=== FRAGMENT TEKSTU ===

Kryptowaluty uratują świat

Obrazek użytkownika gps65
Gospodarka
Niektórzy uważają, że kryptowaluty, na przykład bitcoin, to oszustwo, bo to jakoby piramida finansowa. To oferowanie czegoś, co jest nic nie warte. Nie mają racji. Nawet jeśli bitcoin jest nic nie warty, to nie jest oszustwem, bo przecież nikt nie ukrywa tego czym są kryptowaluty i jak działają. Każdy może sobie to precyzyjnie przestudiować i ocenić czy warto kupić coś, co nie ma wartości użytkowej. Jeśli znajdą się kupujący, to to nabierze wartości wymiennej.          Wszystkie waluty fiducjarne, czyli też polska złotówka, amerykański dolar, europejskie euro czy chiński juan, nie mają wartości samej w sobie, nie są oparte o coś wartościowego - emitent nie gwarantuje ich wymienialności na kruszce, tak jak dawniej. Mają tylko i wyłącznie wartość wymienną – są czystym pieniądzem.

=== DOSTARCZONE MATERIAŁY ===

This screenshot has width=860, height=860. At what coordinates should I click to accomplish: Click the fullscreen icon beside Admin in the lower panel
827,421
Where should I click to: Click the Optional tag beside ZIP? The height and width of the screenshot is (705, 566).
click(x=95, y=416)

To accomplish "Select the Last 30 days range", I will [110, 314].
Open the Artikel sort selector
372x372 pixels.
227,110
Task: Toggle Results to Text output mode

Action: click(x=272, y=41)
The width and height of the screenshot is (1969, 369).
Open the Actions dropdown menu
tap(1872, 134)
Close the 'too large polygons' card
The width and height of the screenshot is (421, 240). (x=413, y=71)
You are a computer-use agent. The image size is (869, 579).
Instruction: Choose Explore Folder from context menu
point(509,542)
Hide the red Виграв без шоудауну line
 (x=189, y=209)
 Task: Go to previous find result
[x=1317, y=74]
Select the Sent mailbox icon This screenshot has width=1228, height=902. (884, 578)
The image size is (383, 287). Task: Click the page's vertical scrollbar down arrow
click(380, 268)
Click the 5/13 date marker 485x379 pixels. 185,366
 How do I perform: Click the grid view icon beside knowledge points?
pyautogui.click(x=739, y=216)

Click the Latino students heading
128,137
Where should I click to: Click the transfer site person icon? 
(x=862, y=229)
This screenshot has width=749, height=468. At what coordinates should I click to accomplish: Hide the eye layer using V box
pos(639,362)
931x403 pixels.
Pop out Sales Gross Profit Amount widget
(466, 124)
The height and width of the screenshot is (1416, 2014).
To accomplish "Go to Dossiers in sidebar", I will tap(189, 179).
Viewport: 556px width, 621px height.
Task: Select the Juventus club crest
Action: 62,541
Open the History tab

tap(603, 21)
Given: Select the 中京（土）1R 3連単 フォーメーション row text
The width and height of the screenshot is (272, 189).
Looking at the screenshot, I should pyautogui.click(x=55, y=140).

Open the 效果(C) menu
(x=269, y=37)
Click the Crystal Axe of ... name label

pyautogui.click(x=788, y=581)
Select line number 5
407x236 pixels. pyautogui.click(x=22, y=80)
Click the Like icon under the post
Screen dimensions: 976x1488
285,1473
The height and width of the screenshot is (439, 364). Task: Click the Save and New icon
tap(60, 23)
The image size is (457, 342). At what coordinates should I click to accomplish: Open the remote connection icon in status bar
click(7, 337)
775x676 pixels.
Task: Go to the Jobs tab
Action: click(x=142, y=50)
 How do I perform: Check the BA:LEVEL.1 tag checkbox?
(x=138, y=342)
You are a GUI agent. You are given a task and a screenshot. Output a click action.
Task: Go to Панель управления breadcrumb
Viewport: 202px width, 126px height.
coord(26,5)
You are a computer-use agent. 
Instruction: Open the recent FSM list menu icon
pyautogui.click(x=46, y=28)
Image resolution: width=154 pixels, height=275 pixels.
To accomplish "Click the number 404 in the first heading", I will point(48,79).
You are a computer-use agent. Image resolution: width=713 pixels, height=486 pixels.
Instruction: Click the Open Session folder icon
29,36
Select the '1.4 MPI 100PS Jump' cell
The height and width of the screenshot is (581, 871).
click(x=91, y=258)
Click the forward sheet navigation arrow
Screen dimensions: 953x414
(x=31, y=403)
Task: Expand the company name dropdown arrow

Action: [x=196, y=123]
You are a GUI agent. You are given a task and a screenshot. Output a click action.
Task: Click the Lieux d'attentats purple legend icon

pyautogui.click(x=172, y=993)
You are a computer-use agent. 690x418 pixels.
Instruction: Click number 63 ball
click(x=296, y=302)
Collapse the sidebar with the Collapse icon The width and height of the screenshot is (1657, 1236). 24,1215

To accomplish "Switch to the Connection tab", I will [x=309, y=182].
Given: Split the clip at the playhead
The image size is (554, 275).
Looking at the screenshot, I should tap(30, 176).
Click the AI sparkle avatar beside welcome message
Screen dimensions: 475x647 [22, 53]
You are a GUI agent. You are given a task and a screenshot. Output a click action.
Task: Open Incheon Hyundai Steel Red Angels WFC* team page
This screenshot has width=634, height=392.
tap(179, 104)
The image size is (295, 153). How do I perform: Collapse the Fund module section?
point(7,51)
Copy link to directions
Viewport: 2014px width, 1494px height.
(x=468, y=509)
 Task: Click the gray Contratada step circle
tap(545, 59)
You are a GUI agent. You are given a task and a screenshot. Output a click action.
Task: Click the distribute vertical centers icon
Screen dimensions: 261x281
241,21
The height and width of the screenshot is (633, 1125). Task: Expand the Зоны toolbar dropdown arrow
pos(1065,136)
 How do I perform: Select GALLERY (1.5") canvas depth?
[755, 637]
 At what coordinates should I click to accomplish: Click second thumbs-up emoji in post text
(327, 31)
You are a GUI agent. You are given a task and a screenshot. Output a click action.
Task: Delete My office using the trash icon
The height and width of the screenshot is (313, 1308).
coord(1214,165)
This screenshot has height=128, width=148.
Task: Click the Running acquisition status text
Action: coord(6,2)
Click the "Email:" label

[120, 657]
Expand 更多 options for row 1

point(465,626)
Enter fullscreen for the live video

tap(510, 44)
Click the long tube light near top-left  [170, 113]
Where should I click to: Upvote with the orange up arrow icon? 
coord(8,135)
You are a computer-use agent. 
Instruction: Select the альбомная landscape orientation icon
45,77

===

ZADANIE DO WYKONANIA:
Określ, czy poniższe stwierdzenia są zgodne z tekstem o kryptowalutach, i przy każdej odpowiedzi „tak” lub „nie” przytocz rozstrzygające słowa tekstu.
(a) Autor tekstu uważa bitcoina za oszustwo.
(b) Według tekstu polska złotówka nie ma wartości samej w sobie.
(c) Według tekstu emitent walut fiducjarnych gwarantuje ich wymienialność na kruszce.

ODPOWIEDŹ PISEMNA:
(a) Nie: „Nawet jeśli bitcoin jest nic nie warty, to nie jest oszustwem”.
(b) Tak: „Wszystkie waluty fiducjarne, czyli też polska złotówka, amerykański dolar, europejskie euro czy chiński juan, nie mają wartości samej w sobie”.
(c) Nie: „emitent nie gwarantuje ich wymienialności na kruszce”.